1\. Hotter drier summers make for more and worse wildfires in places like
Yellowstone (where a big wildfire in 2012 was the context for that 2012
article). If human activity makes the climate warmer, these will be worse.

2\. Increasing agriculture tends overall to lead to fewer fires, for
complicated reasons that differ from one environment to another.

The climate is warming, but at the same time the population is growing and
many parts of the world are getting richer and more "developed". So you get
both #1 and #2 happening.

The IPCC in 2001, and Steven Running in 2012, weren't (so far as I can see)
saying anything about #2. Quite possibly they never thought about the impact
of increasing population and development on wildfires, which seems fair
enough: that's not really their remit. I haven't seen anything to suggest that
#2 is wrong. (The 2017 _Science_ article mentioned by Science Daily reiterates
that warming climate tends to increase fires; it just says that over the
period they studied the effects of human activity have been larger and in the
other direction.)

What's the problem here?

> _an even more weird prediction_

Again, I'm not sure what the problem is meant to be here. One scientist tried
to model the effects of climate change on the length of the day. Some others
did the same and also measured what the effect actually is. It seems like the
first one got it wrong. Scientists in all fields get things wrong all the
time. I don't see that we can conclude anything from this other than that
oceanographers aren't all infallible, which is ... not a surprise.

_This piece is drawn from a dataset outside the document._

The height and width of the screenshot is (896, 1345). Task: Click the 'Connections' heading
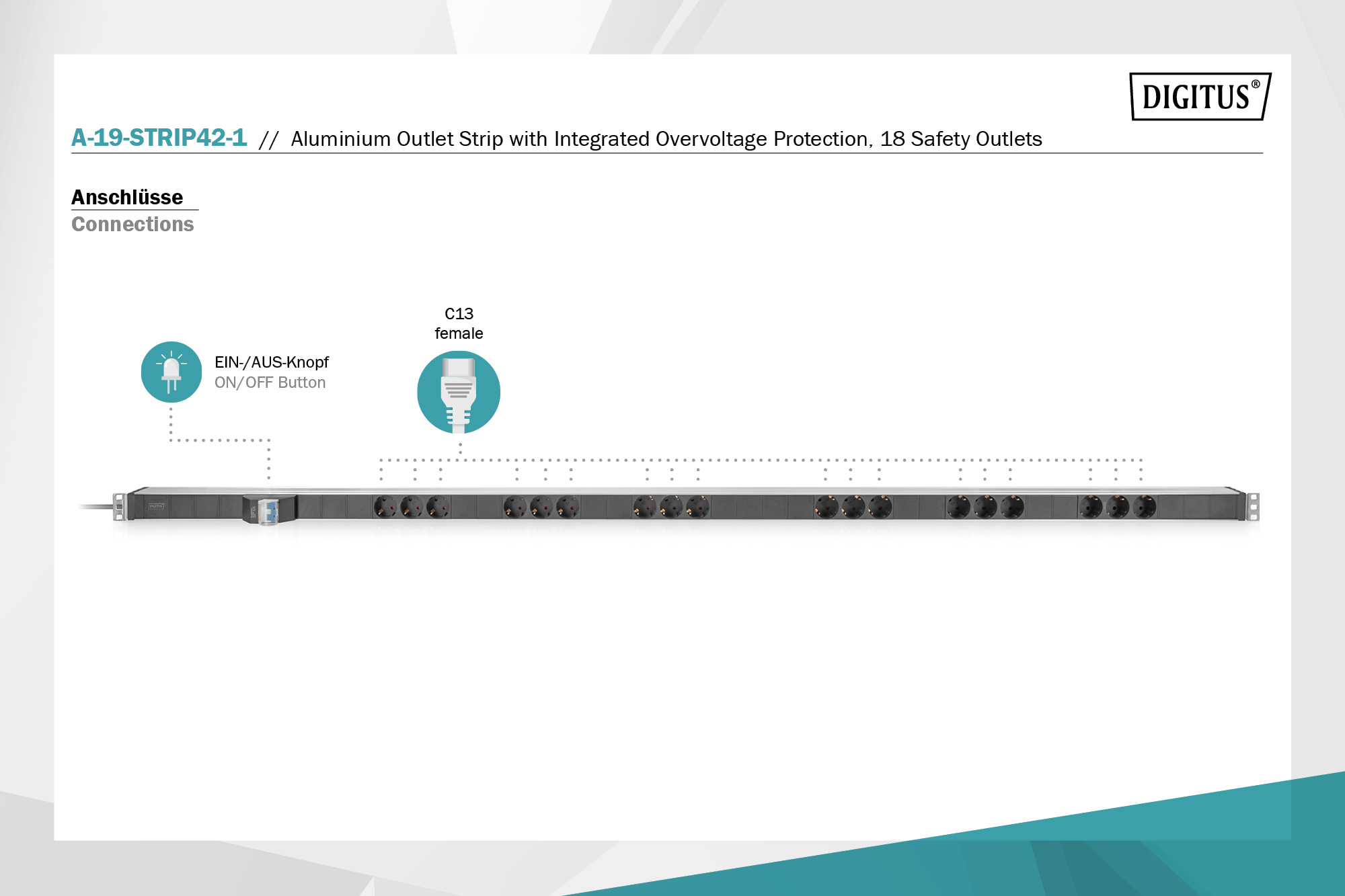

> _far larger swings in temperatures in history with no problems at all_

Those are in _prehistory_ , which is relevant because we don't have the
records that would tell us whether there were "no problems at all".

The most recent of those "far larger swings" you identified is between ~20k
years ago and now. That time 20k years ago was the so-called "Last Glacial
Maximum", and at that point Canada was completely covered by an ice sheet, as
was much of northern Europe; sea level was ~125m lower than now.

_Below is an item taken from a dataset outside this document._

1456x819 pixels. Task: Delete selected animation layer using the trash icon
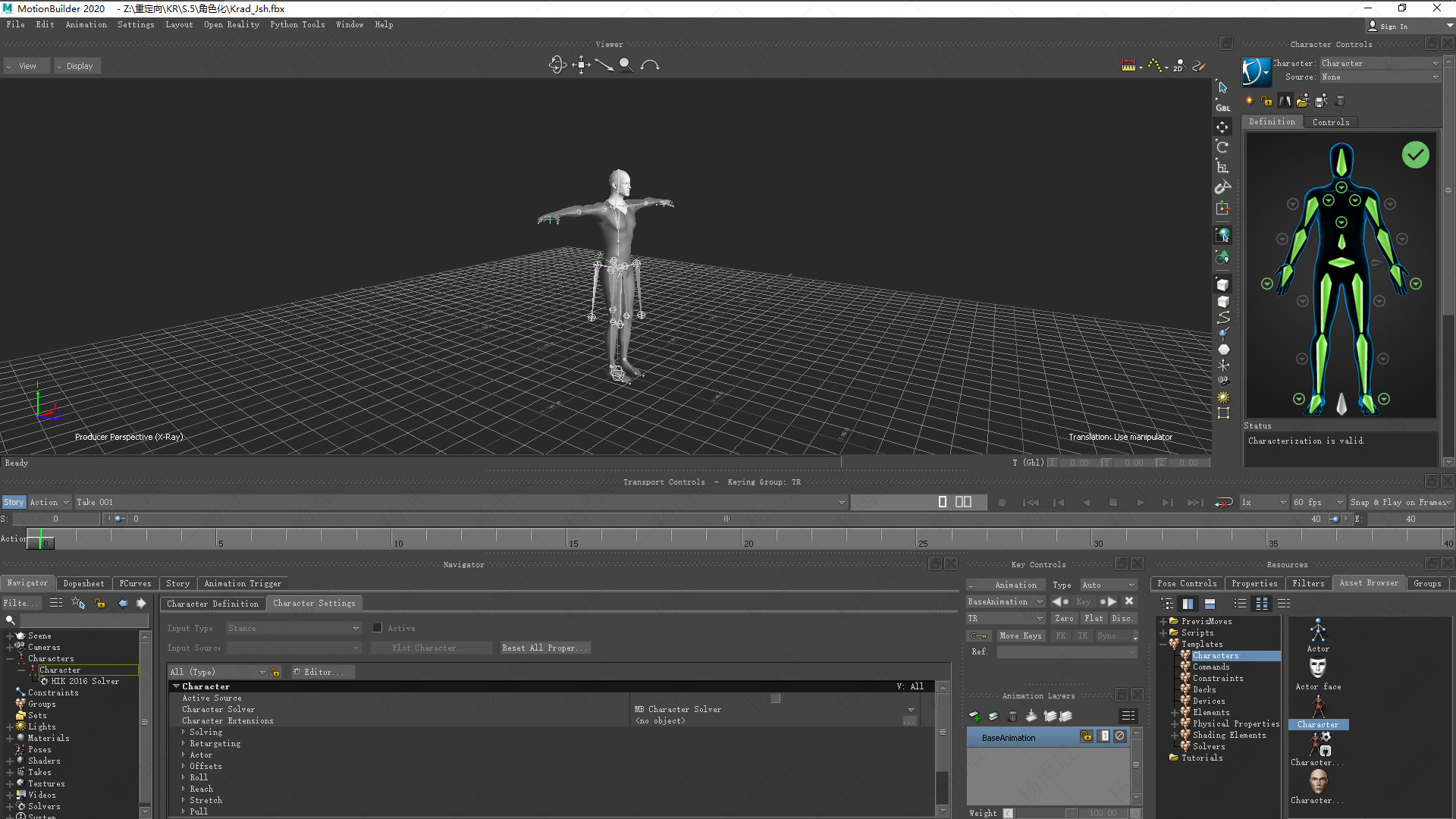point(1012,716)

I am curious about what you consider "no problems at all".

> _I actually don 't know of any climate alarmist who claims we are going to
> warm the planet 14 celsius warmer_

Sure. I used that figure because you were saying how fantastic everything was
when the planet was 14 degrees C warmer. It may have been excellent in some
sense, but I think it would be very bad for the human race if we returned to
those conditions. I'm not saying we _will_ (I doubt it), just disagreeing with
your apparent opinion about what it would be like if we did.

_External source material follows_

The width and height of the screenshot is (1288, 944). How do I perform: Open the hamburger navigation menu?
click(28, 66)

> _the graph I provided shows around 7 Celsius warmer at the 8.5% increase per
> year rate ... more like 0.85%_

Sorry, which graph? I guess you mean the one on the Wikipedia page, which is
mostly of (pre-)historical data, with IPCC projections for 2050 and 2100?

What is it that those projections assume an 8.5% increase of per year that's
actually more like 0.85%? (I haven't found anything for which that's accurate,
but I haven't looked very hard because presumably you can just tell me.)

> _This should have already happened_

Could you be more specific? What exactly did Gore say was going to happen by
when, and where did he say it?

I'll be frank: I _do not believe_ that Gore claimed that large fractions of
Florida would be underwater by now, and suspect you have been lied to. But I
could be wrong!

Here's the best match I can find for that claim. Gore said something (I can't
find his exact wording; it seems to have been vague, perhaps deliberately)
about a 20ft (~= 6m) rise in sea levels. If there were a rise that big, then
the southern part of Florida would look a little like that picture (though I'm
not convinced it's very accurate). But so far as I can tell he didn't put a
timescale on it, and I bet he never said or implied that it would happen
within 13 years.

Now, I'm pretty sure we won't in fact see a 6m sea-level rise this century,
and depending on exactly what Gore said he may have been badly wrong. But not
-- unless you have more detailed information to offer that says otherwise --
wrong in the specific way you say he was wrong.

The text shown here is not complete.